Counts from the lake area:
- 2 + 5 (1 brood) Mute Swans
- 1 (1♂) Gadwall
- 14 (9♂) Mallard
- 17 (5♂) Tufted Ducks
- 1 Cormorant again
- 1 Grey Heron
- 2 Little Grebes
- 8 adult + 3 immatures + 9 juvenile (3 broods) Great Crested Grebes
- 8 Moorhens
- 131 Coots
- c.50 Black-headed Gulls
- 1 Common Gull: first-winter bird
- 14 Lesser Black-backed Gull: 10 of these first-winter birds
- 3 Herring Gulls: one of these a first-winter bird
- 1 Kingfisher

Pre-dawn sightings on the lamp poles:
- several presumed springtails of at least two species
- 1 cranefly, probably Limnophila schranki
- several flies of different species
- 1 Tetragnatha sp. spider
- 1 Leiobunum blackwalli harvestman
- 1 Odiellus spinosus harvestman

Later sightings:
- 1 small midge, apparently a female Chironomus plumosus (plumed midge)
- 2 Aegopinella species of glass snail. Probably Smooth Glass Snails (Aegopinella nitidula)

Some colour for a short while in this morning’s sunrise

An increase in the number of Tufted Duck this morning – perhaps some have moved from The Flash? Here are two ducks repositioning around the lake.

This immature Cormorant seems to visit most mornings and almost immediately hauls out on the same buoy. When there is a breeze ....

... the buoy gently spins around so we see the back as well.

One of the Great Crested Grebe families came closer today – the parents with their four stripe-faced youngsters. One of the adults seems quite bored with proceedings.

Always at extreme range today. Here is the first-winter Common Gull behind a first-winter Lesser Black-backed Gull. On the Common Gull note the rounded head, the dark eye, the dark tip to a rather weak-looking bill and extensive dark in the folded primaries and primary coverts.

Here is the same bird between two immature Herring Gulls. The dark mark across the bill of the left-hand bird invites confusion with vagrant Ring-billed Gull, but our bird is too large – Ring-billed Gull is scarcely larger than a Common Gull. The first-winter bird on the right is just showing some grey at the very top of the mantle.

The next installment of ‘the spider and the fly’. If you look hard there seems to be another, different, spider creeping in from the left. The spider looks to be one of the Tetragnatha group of stretch spiders. Beyond that ... As for the fly there are 100's to choose from.

It is hard to be certain about the pattern on the wing of this cranefly found on a lamp pole pre-dawn. I suspect it is Limnophila schranki

This tiny insect, also on a lamp pole pre-dawn, looks like a springtail. It would require a much better-lit photo to get any idea about the species.

Rather like #11 buses you wait a while and two come along together. This presumed springtail has even longer (proportionately) antenna and a rather more pointed body.

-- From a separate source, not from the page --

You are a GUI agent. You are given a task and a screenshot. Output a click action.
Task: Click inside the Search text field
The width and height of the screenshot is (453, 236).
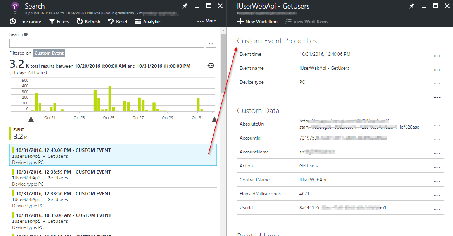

Why am I finding so many springtails this year when I have never noted any before?

A rare day-time insect shot in October. I initially thought it was one of the plumed midges, though it seemed much smaller than those I typically see. The photo reveals that it does not have plumes. Research suggests that ‘no plumes’ means it is a female and that the only common species in which the female’s wings do not reach the tip of the abdomen is Chironomus plumosus. It still seems too small to me.

Doing her best to camouflage herself on the remains of an old sticker on a lamp pole is this female Leiobunum blackwalli harvestman (harvestwoman?)

The rather oddly-proportioned legs suggest this is the harvestman Odiellus spinosus.

This is one of the Aegopinella species of glass snails. Probably Smooth Glass Snail (Aegopinella nitidula).

Probably the same species, this specimen is tucked right in the base of a Convolvulus flower and covered in pollen from the stigma.

(Ed Wilson)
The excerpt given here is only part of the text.